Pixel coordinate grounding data
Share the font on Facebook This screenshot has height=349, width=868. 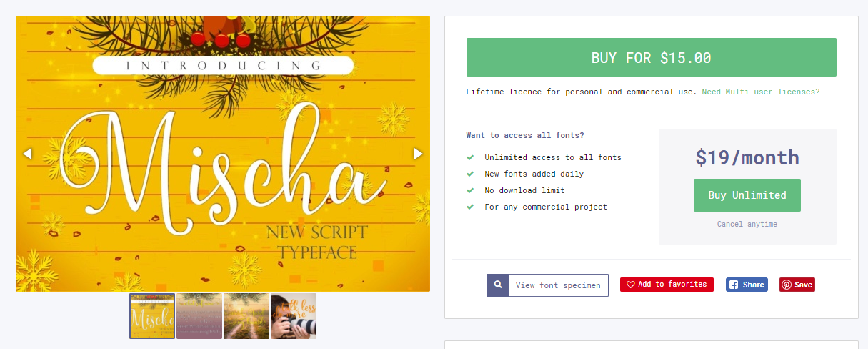(747, 285)
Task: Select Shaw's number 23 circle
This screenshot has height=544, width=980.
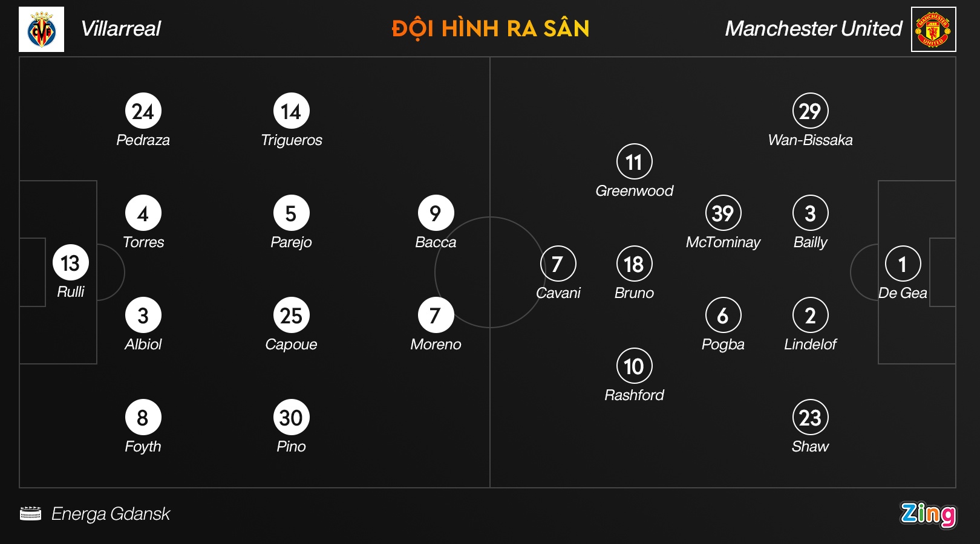Action: pos(810,417)
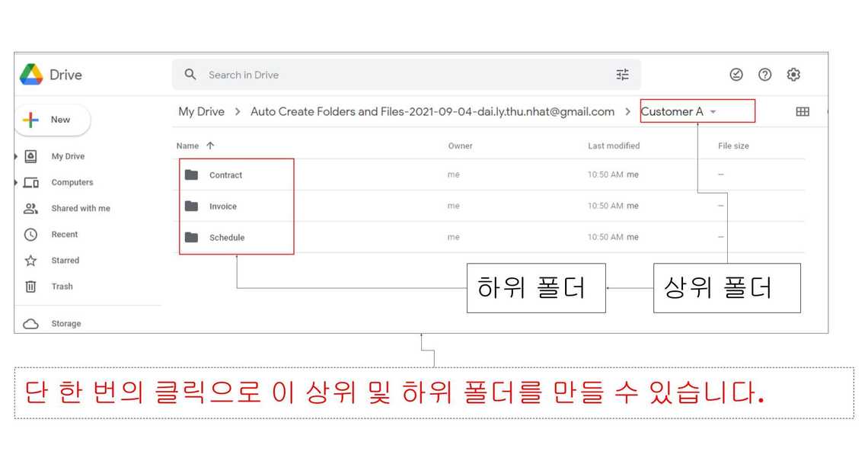This screenshot has width=868, height=474.
Task: Select the Invoice folder
Action: [222, 207]

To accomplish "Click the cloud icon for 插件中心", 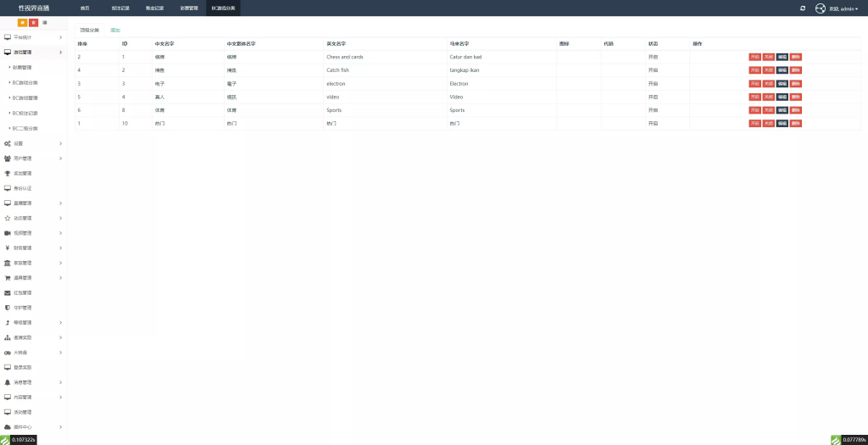I will [x=8, y=427].
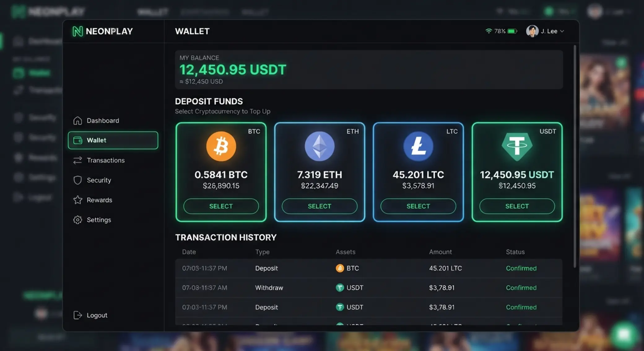Select the ETH deposit option
Viewport: 644px width, 351px height.
320,206
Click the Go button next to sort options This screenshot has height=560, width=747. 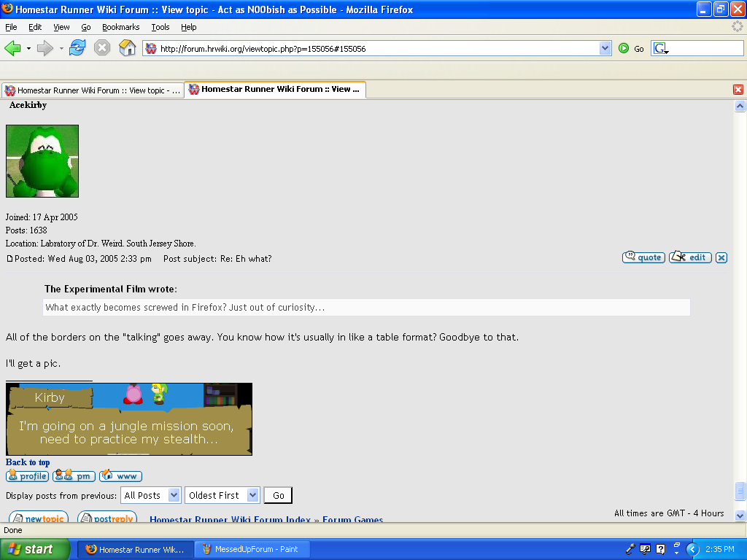[x=278, y=495]
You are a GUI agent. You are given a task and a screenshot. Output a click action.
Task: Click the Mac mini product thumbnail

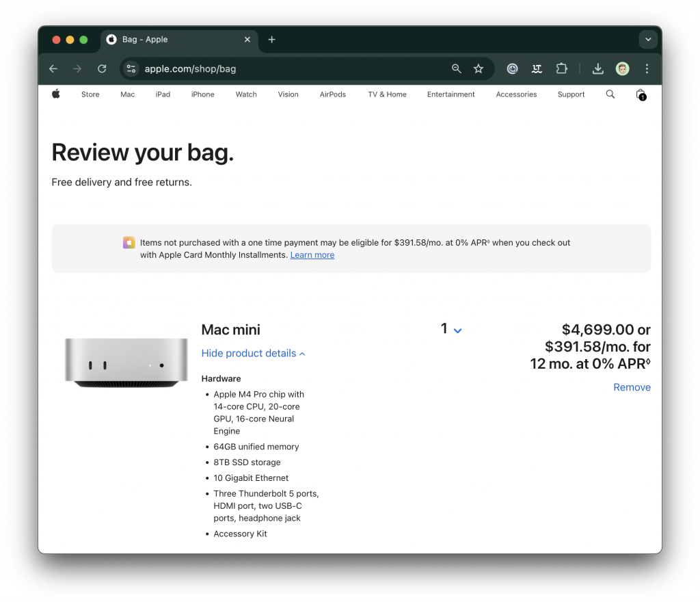pyautogui.click(x=126, y=363)

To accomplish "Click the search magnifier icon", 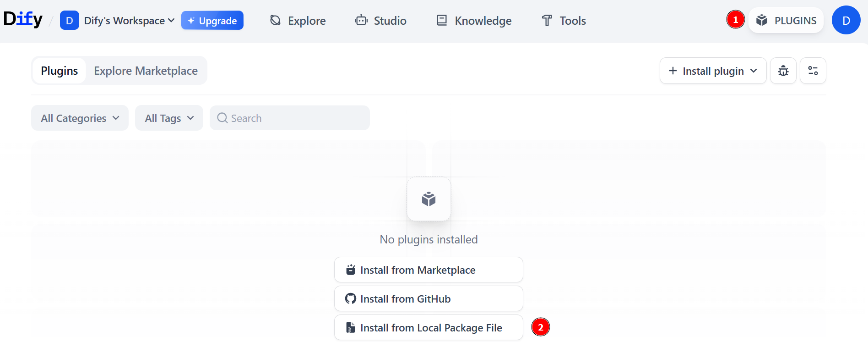I will coord(222,118).
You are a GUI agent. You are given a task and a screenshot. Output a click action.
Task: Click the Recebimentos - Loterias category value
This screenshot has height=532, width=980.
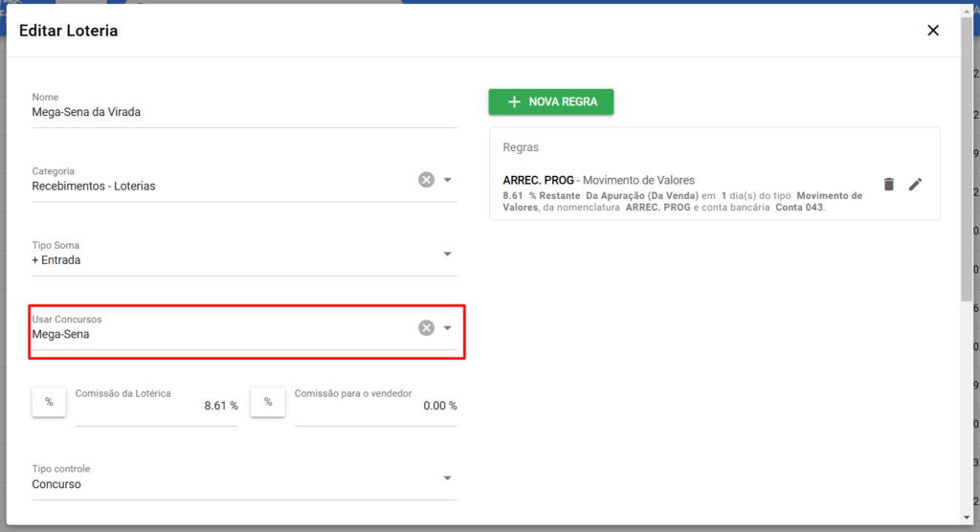coord(94,187)
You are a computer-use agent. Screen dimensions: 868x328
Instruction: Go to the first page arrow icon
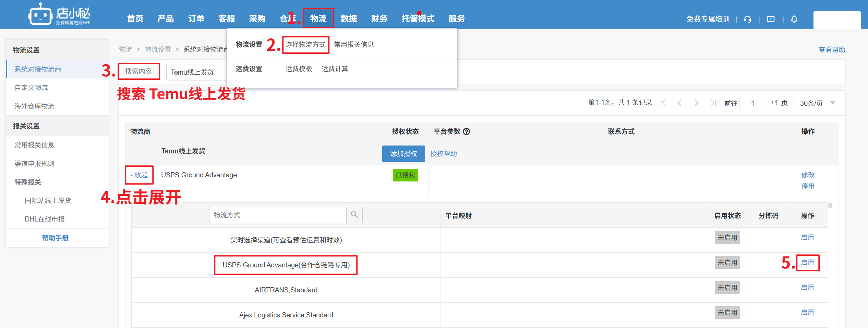pos(663,103)
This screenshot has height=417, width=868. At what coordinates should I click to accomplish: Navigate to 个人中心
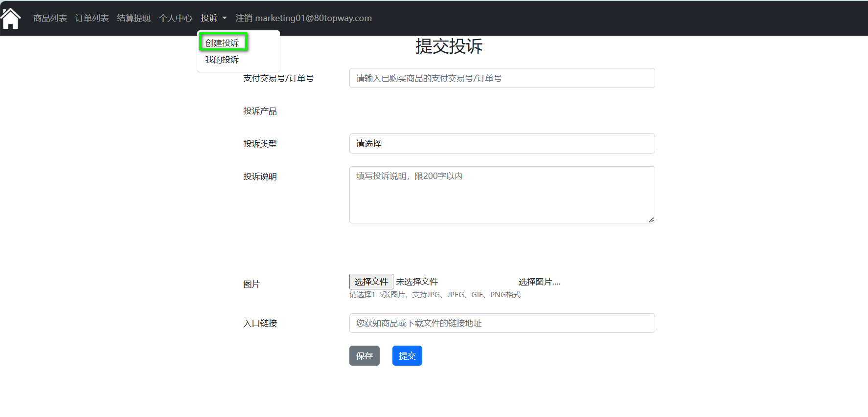[176, 18]
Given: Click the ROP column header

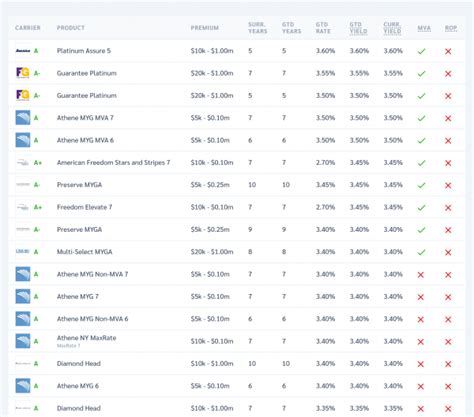Looking at the screenshot, I should (x=451, y=28).

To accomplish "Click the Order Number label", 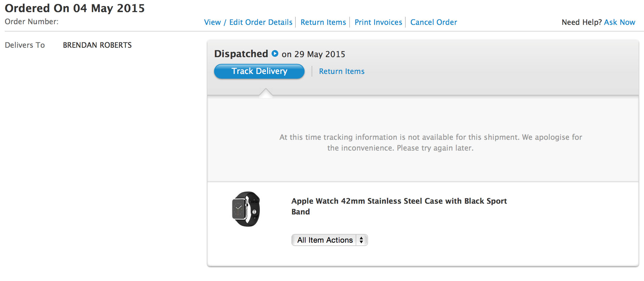I will pyautogui.click(x=32, y=22).
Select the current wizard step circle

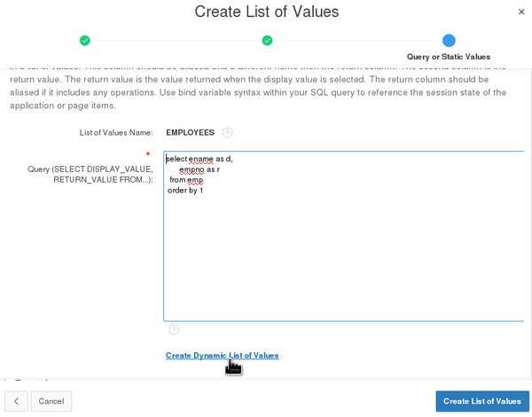[449, 41]
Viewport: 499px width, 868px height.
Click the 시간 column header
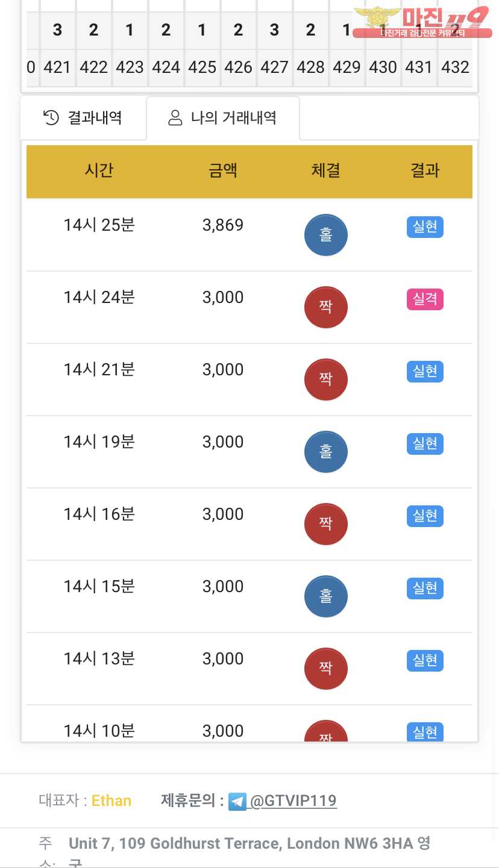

Exercise aim: Write out the lines beginning at the line with "Select the current wizard step circle" and ending at the last line of the entries. Include no pictures.

Output of the task:
Select the current wizard step circle

[449, 41]
Viewport: 499px width, 868px height.
Click the 시간 column header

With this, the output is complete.